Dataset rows
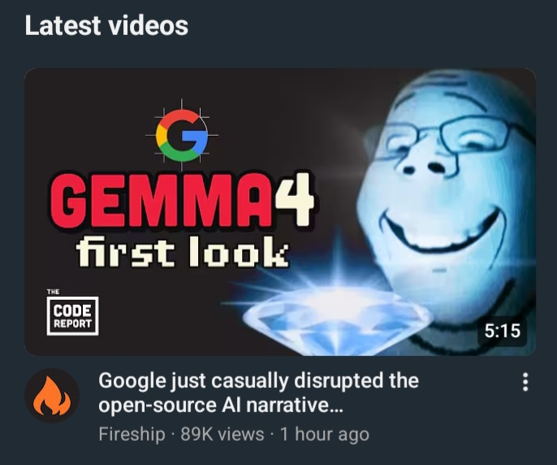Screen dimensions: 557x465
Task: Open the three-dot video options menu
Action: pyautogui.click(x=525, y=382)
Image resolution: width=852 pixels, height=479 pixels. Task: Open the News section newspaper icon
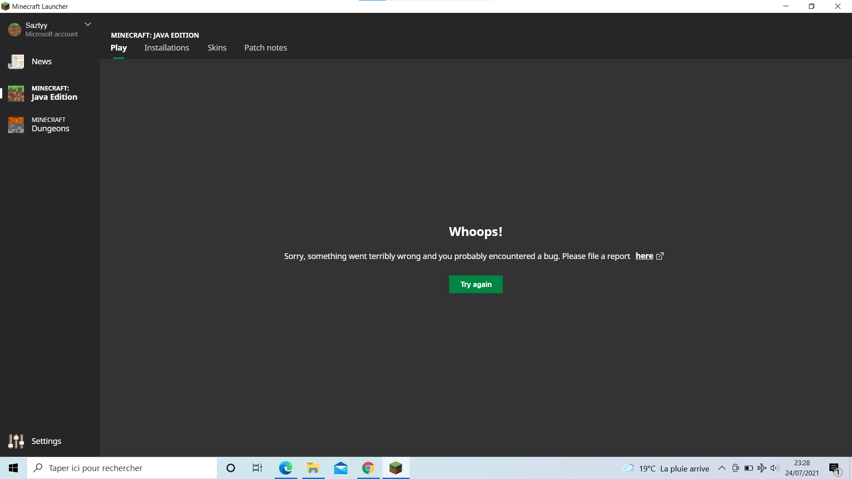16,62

▶ _Short task_: Lay out the listing, from the line containing "Image resolution: width=852" through the end, as a two-column CSV with headers "instruction" and "location": one row per request, each field in double quotes, line breaks replaced by spaces. Leave the pictures out.

▶ _Result below_:
instruction,location
"Image resolution: width=852 pixels, height=479 pixels. Task: Open the News section newspaper icon","16,62"